Torniamo al 1888, ad Arles, in quel crocevia di destini. All’inizio di settembre l’artista olandese dipinge l’interno del caffè che frequentava e in qualche modo rende omaggio all’amico pittore parigino. Quella mattina del 23 ottobre, prima di accompagnarlo alla sua stanza, al primo piano della Casa Gialla dove abita da poco più di un mese, Vincent fa vedere le sue opere a Gauguin che scorge subito il Caffè di notte e se ne innamora. «Perché è un quadro “gauguiniano” — spiega Goldin —. È articolato in grandi spazi cromatici, come nello stile dell’ospite, seppure con maggiore umanità e meno secchezza nella suddivisione delle parti. Un grande vuoto dove domina un rosso sanguinolento. Le lampade diventano quasi un soggetto astratto. Troviamo attenzione alla costruzione dello spazio, all’utilizzo del colore.
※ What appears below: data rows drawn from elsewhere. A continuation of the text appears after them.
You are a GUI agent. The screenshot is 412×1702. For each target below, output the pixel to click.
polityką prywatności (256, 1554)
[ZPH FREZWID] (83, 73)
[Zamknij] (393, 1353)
Tutto questo piace a Gauguin che in precedenza accusava l’amico di essere un “narratore”, di voler “raccontare storie”. Lo spronava a puntare all’Assoluto, alla forma costruita attraverso il colore, ad abbandonare il naturalismo».
Van Gogh sembra seguire queste indicazioni, ma lo fa a suo modo, restituendo un ambiente alienato, quasi metafisico, dove tutto sembra barcollare. Oggetti e uomini trasfigurati in un’allucinazione, solitudini senza speranza.
Trascorrono una ventina di giorni. Il tempo cambia, piove continuamente, i due artisti non possono lavorare all’aria aperta e sono costretti a dividere gli spazi angusti dello studio. Van Gogh non ha mai avuto modelli a parte il postino Roulin e certo nessuna donna osava avvicinarsi alla casa di un «pazzo». Convince alla fine la signora Ginoux, moglie di quel Ginoux titolare del Café de la Gare, a posare. Vincent realizza di getto, in poche ore, il ritratto ora conservato al Museo d’Orsay di Parigi. Il compagno invece, dal metodo di lavoro meno rapinoso, si limita a fare un disegno. Lo ripesca qualche giorno dopo per omaggiare a sua volta van Gogh: dipinge il suo caffè. Protagonista diventa la signora Ginoux che si staglia in primo piano: con lo sguardo ammiccante sembra far accedere l’osservatore al mondo segreto dei due amici. Arte e vita si mescolano. Così la scena in secondo piano sembra richiamare un bordello, meta assidua di van Gogh e Gauguin nei giorni arlesiani. Crea quindi una narrazione, quella narrazione che contestava al collega. «Tra i personaggi, a conferma di questa tesi — racconta Goldin — troviamo il luogotenente degli zuavi Milliet e ancora il postino Roulin: gli unici amici di Vincent». Il primo si trova all’estremità sinistra del quadro, l’altro è intento a chiacchierare al tavolo a fianco con alcune signore. «Van Gogh fa un quadro alla Gauguin e Gauguin un quadro alla Van Gogh».
Il fragile sodalizio va in frantumi. L’artista francese torna a Parigi, vive spesso in Bretagna e dopo oltre due anni sale su una nave diretta a Tahiti. Per van Gogh iniziano i giorni nel manicomio di Saint-Rémy.
Marco Goldin ha scritto un romanzo in cui la vicenda dei due grandi pittori rivive in maniera inaspettata. I co
lori delle stelle è denso di addii, partenze, solitudini. Di luoghi: Panama, Martinica, Pont-Aven, Parigi, campi di grano, scogliere, spiagge esotiche. Di sinestesie: colori che profumano e notti che urlano. Il grande racconto di due vite all’inseguimento di una felicità impossibile.